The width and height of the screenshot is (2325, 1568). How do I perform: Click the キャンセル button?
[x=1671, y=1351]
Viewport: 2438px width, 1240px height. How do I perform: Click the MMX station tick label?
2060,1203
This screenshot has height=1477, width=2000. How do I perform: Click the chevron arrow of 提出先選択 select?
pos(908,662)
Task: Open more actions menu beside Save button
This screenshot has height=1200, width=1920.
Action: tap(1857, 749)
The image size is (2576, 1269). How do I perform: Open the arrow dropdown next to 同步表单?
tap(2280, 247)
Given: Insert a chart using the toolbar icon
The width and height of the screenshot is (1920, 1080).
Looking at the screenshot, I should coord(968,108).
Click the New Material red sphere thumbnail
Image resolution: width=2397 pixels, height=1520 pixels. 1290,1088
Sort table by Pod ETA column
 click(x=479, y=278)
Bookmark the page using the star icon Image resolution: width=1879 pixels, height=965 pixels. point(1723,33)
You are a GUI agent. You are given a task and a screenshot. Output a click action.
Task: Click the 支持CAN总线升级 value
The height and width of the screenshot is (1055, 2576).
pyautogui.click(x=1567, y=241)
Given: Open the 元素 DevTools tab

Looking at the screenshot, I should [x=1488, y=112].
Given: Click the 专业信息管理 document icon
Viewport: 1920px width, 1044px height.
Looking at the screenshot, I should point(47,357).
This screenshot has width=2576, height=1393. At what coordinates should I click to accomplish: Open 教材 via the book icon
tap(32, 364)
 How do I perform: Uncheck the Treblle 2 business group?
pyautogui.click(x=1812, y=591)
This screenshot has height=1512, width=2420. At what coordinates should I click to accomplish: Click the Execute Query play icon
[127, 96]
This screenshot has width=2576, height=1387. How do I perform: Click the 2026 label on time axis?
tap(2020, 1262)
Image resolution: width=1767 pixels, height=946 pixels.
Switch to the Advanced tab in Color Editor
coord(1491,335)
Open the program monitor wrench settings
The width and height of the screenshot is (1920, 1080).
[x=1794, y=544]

### EXERCISE GOAL
Report every line in the data above in which the word "using" appears.

### ANSWER BELOW
Given: Insert a chart using the toolbar icon
Bookmark the page using the star icon Image resolution: width=1879 pixels, height=965 pixels. point(1723,33)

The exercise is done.